** WORK REQUEST **
Once you have read the records below, print them again exactly as they stand.

(Excerpts from a dataset)
▼▼▼
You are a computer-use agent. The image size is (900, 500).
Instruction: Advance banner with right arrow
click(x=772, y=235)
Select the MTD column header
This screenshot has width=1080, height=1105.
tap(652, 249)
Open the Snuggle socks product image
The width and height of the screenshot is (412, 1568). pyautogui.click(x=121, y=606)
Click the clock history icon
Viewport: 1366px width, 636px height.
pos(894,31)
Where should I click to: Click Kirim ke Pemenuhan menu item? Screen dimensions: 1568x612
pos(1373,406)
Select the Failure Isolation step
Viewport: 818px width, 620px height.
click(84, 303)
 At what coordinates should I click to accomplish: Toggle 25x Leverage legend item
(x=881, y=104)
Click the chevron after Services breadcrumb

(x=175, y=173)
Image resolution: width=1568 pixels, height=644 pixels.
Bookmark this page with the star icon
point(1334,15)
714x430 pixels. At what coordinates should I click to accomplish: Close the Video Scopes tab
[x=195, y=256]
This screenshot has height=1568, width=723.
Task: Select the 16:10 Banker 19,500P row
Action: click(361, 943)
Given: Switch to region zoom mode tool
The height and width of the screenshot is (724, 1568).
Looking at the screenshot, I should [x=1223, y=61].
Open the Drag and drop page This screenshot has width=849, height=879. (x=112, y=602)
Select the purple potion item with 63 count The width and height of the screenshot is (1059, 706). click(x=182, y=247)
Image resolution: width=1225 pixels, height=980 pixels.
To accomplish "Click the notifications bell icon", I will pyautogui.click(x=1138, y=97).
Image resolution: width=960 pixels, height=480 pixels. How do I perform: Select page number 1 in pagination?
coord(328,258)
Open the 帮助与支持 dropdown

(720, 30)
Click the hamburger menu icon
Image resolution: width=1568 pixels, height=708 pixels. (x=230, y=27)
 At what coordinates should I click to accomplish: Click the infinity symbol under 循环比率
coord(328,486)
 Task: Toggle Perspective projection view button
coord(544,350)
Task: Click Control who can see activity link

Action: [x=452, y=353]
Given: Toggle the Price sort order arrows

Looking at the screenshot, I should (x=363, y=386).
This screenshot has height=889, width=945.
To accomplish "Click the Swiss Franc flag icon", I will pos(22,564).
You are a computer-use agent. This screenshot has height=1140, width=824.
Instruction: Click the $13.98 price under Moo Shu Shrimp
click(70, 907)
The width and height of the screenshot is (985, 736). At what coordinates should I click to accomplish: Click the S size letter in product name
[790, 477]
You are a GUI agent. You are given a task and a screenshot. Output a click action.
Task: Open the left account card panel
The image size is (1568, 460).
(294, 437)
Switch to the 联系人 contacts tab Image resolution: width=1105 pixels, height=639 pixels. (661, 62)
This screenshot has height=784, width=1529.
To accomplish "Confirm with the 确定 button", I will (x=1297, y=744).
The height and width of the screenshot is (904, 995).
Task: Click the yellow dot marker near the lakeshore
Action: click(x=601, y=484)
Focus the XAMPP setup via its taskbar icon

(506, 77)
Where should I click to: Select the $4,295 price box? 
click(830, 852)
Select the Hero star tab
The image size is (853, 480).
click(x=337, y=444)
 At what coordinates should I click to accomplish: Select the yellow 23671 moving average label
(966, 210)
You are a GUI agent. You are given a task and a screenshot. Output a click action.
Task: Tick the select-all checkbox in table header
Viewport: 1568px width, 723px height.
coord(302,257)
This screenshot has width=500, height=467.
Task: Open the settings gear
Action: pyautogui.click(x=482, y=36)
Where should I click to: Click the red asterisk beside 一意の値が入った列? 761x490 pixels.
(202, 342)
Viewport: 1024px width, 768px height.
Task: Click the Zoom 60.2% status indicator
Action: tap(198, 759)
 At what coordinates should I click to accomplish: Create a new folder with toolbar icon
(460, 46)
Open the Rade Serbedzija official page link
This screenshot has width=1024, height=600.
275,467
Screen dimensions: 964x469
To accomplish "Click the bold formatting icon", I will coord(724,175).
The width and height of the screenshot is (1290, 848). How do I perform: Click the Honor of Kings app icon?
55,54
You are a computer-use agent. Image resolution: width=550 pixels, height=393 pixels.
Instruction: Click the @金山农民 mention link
▲▲▲
** YOUR RESPONSE **
You are a computer-use agent. The image size is (900, 500).
Instruction: Advance banner with right arrow
click(x=772, y=235)
Select the MTD column header
This screenshot has width=1080, height=1105.
tap(652, 249)
Open the Snuggle socks product image
The width and height of the screenshot is (412, 1568). pyautogui.click(x=121, y=606)
Click the clock history icon
Viewport: 1366px width, 636px height.
pos(894,31)
Where should I click to: Click Kirim ke Pemenuhan menu item? Screen dimensions: 1568x612
pos(1373,406)
Select the Failure Isolation step
Viewport: 818px width, 620px height.
click(84, 303)
 At what coordinates should I click to accomplish: Toggle 25x Leverage legend item
(x=881, y=104)
Click the chevron after Services breadcrumb

(x=175, y=173)
Image resolution: width=1568 pixels, height=644 pixels.
Bookmark this page with the star icon
point(1334,15)
714x430 pixels. At what coordinates should I click to accomplish: Close the Video Scopes tab
[x=195, y=256]
This screenshot has height=1568, width=723.
Task: Select the 16:10 Banker 19,500P row
Action: click(361, 943)
Given: Switch to region zoom mode tool
The height and width of the screenshot is (724, 1568).
Looking at the screenshot, I should [x=1223, y=61].
Open the Drag and drop page This screenshot has width=849, height=879. (x=112, y=602)
Select the purple potion item with 63 count The width and height of the screenshot is (1059, 706). click(x=182, y=247)
Image resolution: width=1225 pixels, height=980 pixels.
To accomplish "Click the notifications bell icon", I will pyautogui.click(x=1138, y=97).
Image resolution: width=960 pixels, height=480 pixels. How do I perform: Select page number 1 in pagination?
coord(328,258)
Open the 帮助与支持 dropdown

(720, 30)
Click the hamburger menu icon
Image resolution: width=1568 pixels, height=708 pixels. (x=230, y=27)
 At what coordinates should I click to accomplish: Click the infinity symbol under 循环比率
coord(328,486)
 Task: Toggle Perspective projection view button
coord(544,350)
Task: Click Control who can see activity link

Action: [x=452, y=353]
Given: Toggle the Price sort order arrows

Looking at the screenshot, I should (x=363, y=386).
This screenshot has height=889, width=945.
To accomplish "Click the Swiss Franc flag icon", I will pos(22,564).
You are a computer-use agent. This screenshot has height=1140, width=824.
Instruction: Click the $13.98 price under Moo Shu Shrimp
click(70, 907)
The width and height of the screenshot is (985, 736). At what coordinates should I click to accomplish: Click the S size letter in product name
[790, 477]
You are a GUI agent. You are given a task and a screenshot. Output a click action.
Task: Open the left account card panel
The image size is (1568, 460).
(294, 437)
Switch to the 联系人 contacts tab Image resolution: width=1105 pixels, height=639 pixels. (661, 62)
This screenshot has height=784, width=1529.
To accomplish "Confirm with the 确定 button", I will (x=1297, y=744).
The height and width of the screenshot is (904, 995).
Task: Click the yellow dot marker near the lakeshore
Action: click(x=601, y=484)
Focus the XAMPP setup via its taskbar icon

(506, 77)
Where should I click to: Select the $4,295 price box? 
click(830, 852)
Select the Hero star tab
The image size is (853, 480).
click(x=337, y=444)
 At what coordinates should I click to accomplish: Select the yellow 23671 moving average label
(966, 210)
You are a GUI agent. You are given a task and a screenshot. Output a click action.
Task: Tick the select-all checkbox in table header
Viewport: 1568px width, 723px height.
coord(302,257)
This screenshot has width=500, height=467.
Task: Open the settings gear
Action: pyautogui.click(x=482, y=36)
Where should I click to: Click the red asterisk beside 一意の値が入った列? 761x490 pixels.
(202, 342)
Viewport: 1024px width, 768px height.
Task: Click the Zoom 60.2% status indicator
Action: tap(198, 759)
 At what coordinates should I click to accomplish: Create a new folder with toolbar icon
(460, 46)
Open the Rade Serbedzija official page link
This screenshot has width=1024, height=600.
275,467
Screen dimensions: 964x469
To accomplish "Click the bold formatting icon", I will coord(724,175).
The width and height of the screenshot is (1290, 848). How do I perform: Click the Honor of Kings app icon?
55,54
You are a computer-use agent. Image resolution: width=550 pixels, height=393 pixels.
Instruction: Click the @金山农民 mention link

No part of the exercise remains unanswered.